*** Extracto del documento

De hecho, ser mujer es un determinante de riesgo para la salud mental. En ellas confluyen una serie de factores de desigualdad estructurales que las hacen experimentar mayores desventajas y vulnerabilidad. Es una historia de fortaleza y debilidad. Porque, al mismo tiempo que las mujeres se han convertido en la primera línea de esta pandemia, una especie de amortiguadores frente a la crisis, también han recibido el más duro golpe a sus oportunidades y perspectivas, ante la crisis de los cuidados, que las ha obligado a optar por buscar trabajo o quedarse en casa, en un nocivo juego de suma cero.
Es cierto que muchas de las brechas estaban presentes antes de la pandemia: la sobrecarga de trabajo (la suma del remunerado y no remunerado), la casi exclusividad en el rol de cuidadoras y la falta de corresponsabilidad en estas tareas, los obstáculos para insertarse y permanecer en el mercado laboral, las condiciones de empleabilidad desiguales que se traducen en brecha salarial y menos oportunidades de desarrollo y promoción y la permanente violencia simbólica, estructural y física. Este largo periodo de cuarentenas y confinamiento las ha agudizado y eso tiene un efecto directo en su bienestar y salud física y psíquica.
La última encuesta Bicentenario da cuenta que las mujeres, especialmente las que tienen hijos e hijas pequeñas y personas dependientes a cargo, son las más afectadas por estrés. El Termómetro de la Salud Mental en Chile, realizado por ACHS y UC (noviembre, 2020), indica que el 30,1% de las mujeres y el 23,3% de los hombres, reconocen problemas de salud mental, cifra que se incrementa al preguntar sobre síntomas de depresión, siendo un 47,3% en ellas y un 28,2% en ellos. La percepción de soledad también es mayor en las mujeres (23% versus 17%), un sentimiento que no solo refiere al no estar en compañía, sino a no contar con alguien con quien compartir responsabilidades, tareas, sentimientos, escuchas y decires.
La pobreza del tiempo es otro asunto que las impacta fuertemente. El 53% de las mujeres que trabajan remunerada y no remuneradamente —en labores domésticas y de cuidado—, no tiene ninguna hora para destinar al ocio personal y sus jornadas superan con creces las 48 horas que la OIT considera en el límite aceptable. En tanto, un 36% de los hombres está en esta situación, según la Fundación Sol. La llamada carga global de trabajo está en un punto crítico y eso significa, en la práctica, no dormir las horas que se requieren, no descansar lo suficiente ni tener tiempo libre para actividades de recreación u ocio, todas acciones indispensables para el ser humano y prohibitivas para muchas mujeres. Esto las enferma y deteriora su calidad de vida.

******

Tareas a realizar:
(1) Devuelve sin cambios el pasaje del texto sobre la salud mental de las mujeres desde "La pobreza del" hasta "calidad de vida.".
(2) Retoma el texto sobre la salud mental de las mujeres y continúalo a partir de su última oración.

*** Material proporcionado

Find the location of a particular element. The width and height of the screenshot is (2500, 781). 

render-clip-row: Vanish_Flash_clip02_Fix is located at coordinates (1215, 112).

******

Lista de respuestas:
(1)
La pobreza del tiempo es otro asunto que las impacta fuertemente. El 53% de las mujeres que trabajan remunerada y no remuneradamente —en labores domésticas y de cuidado—, no tiene ninguna hora para destinar al ocio personal y sus jornadas superan con creces las 48 horas que la OIT considera en el límite aceptable. En tanto, un 36% de los hombres está en esta situación, según la Fundación Sol. La llamada carga global de trabajo está en un punto crítico y eso significa, en la práctica, no dormir las horas que se requieren, no descansar lo suficiente ni tener tiempo libre para actividades de recreación u ocio, todas acciones indispensables para el ser humano y prohibitivas para muchas mujeres. Esto las enferma y deteriora su calidad de vida.

(2)
Es posible que las cifras de estrés y depresión vayan disminuyendo en la medida que la pandemia sea superada y nos vayamos adaptando a la realidad de la “nueva normalidad”. Pero, no nos engañemos, falta mucho para superar las desigualdades estructurales de género y para enfrentar la salud mental como un problema de salud pública. Como país, debemos impulsar políticas integrales y de calidad que se hagan cargo de esta problemática, entendiendo por qué afecta más a las mujeres. Esto, obviamente, supone recursos adicionales. Hasta ahora se destina a esta área alrededor de un 2% del presupuesto en salud, muy distante al 6% que se había definido en el Plan Nacional de Salud Mental 2017-2025 del MINSAL y del promedio gastado por los países de la OCDE. Por ejemplo, países como Australia destina el 9,6% y Suecia y Nueva Zelanda el 11%.
Esta pandemia es la situación más extrema que nos ha tocado vivir en las últimas décadas y ya hemos visto cómo mantiene y acrecienta las condiciones de desigualdad estructural en países como el nuestro. Superarla significa pensar distinto, poner a las personas por delante y las prioridades de reactivación en los grupos más afectados y en desventaja. Las mujeres en ese contexto son parte de la solución, porque ninguna recuperación será posible si no son incorporadas plenamente, poniendo en valor su rol social, político y económico. En el presente y en el futuro de nuestra sociedad, las mujeres importan y son claves para un pacto social duradero y sostenible.